Bertrand-François Mahé de La Bourdonnais

Bertrand François Mahé de La Bourdonnais ( born February 11, 1699 Saint- Malo, † September 9, 1753 in Paris) was a French admiral.

La Bourdonnais was already in 1723 a captain in the navy of the French East India Company. 1724 he distinguished himself at the capture of Mahé (India) on the Malabar Coast and therefore received this suffix. Since 1734 he was governor of the islands of Mauritius (then called Île de France), and Réunion (then Île de Bourbon ) and built this out into thriving colonies. In 1740 he was entrusted with the command of a fleet department in the East Indian waters. From 1744 onwards, there was, during the debates in the War of Austrian Succession to the First Karnataka war with the British East India Company. La Bourdonnais added the English doing significant damage to and forced on September 21, 1746 Madras to surrender. Then he should make no conquest on the mainland, but he left Madras again against a contribution of 9 million livres. That's why he was accused by the Governor General Joseph François Dupleix, of having betrayed the interests of the Company. Therefore, he returned to Paris in 1748 and was imprisoned in the Bastille. After three years of imprisonment, he was released in 1752 and declared guiltless, but he died a short time later.
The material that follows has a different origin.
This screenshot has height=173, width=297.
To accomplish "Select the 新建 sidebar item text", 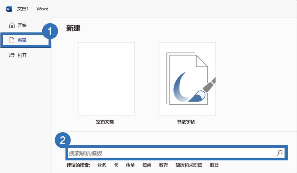I will tap(22, 40).
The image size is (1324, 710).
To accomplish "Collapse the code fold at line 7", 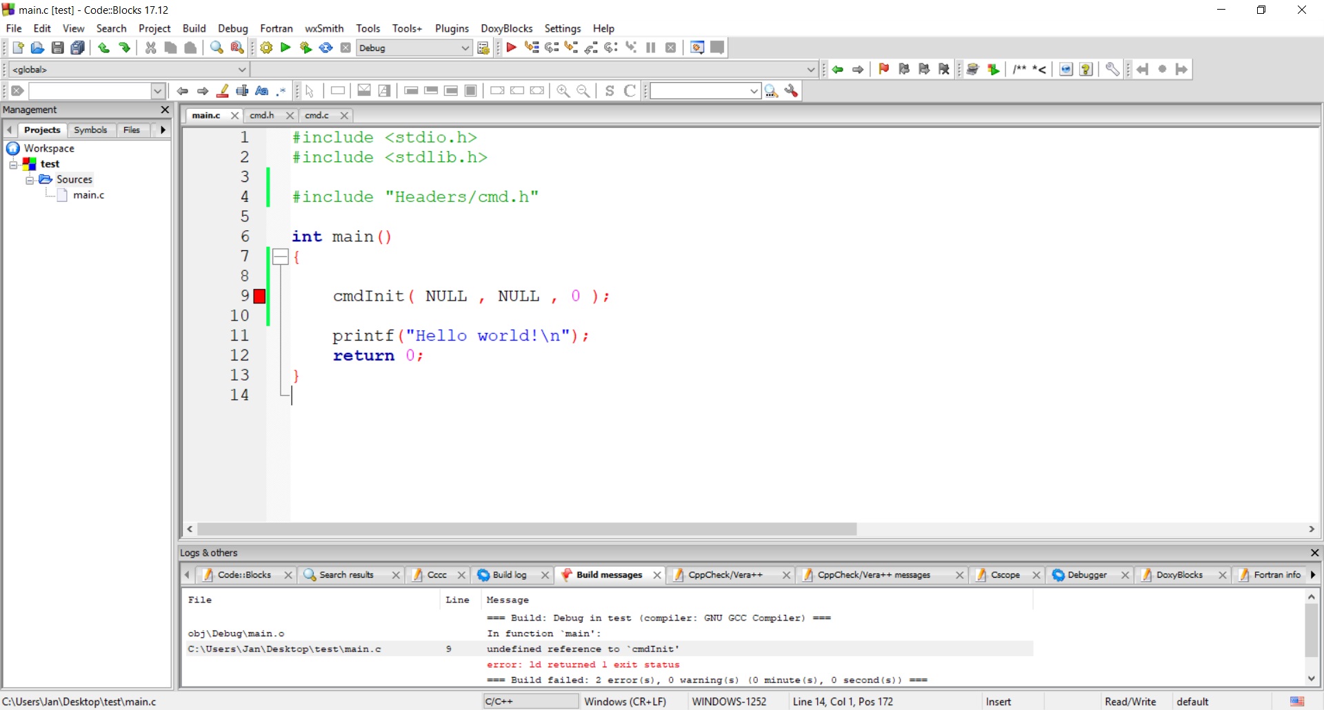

He has left his Memoires (Paris 1750). In Paul et Virginie by Jacques -Henri Bernardin de Saint -Pierre his memory is perpetuated; in Port Louis in Mauritius him a statue was erected in 1859. It was also the place Mahebourg, a district capital of Mauritius, as well Mahé, the main island of the Seychelles group, named after him.

His grandson was the famous chess player Louis -Charles Mahé de La Bourdonnais, who published The life story of his grandfather in 1827.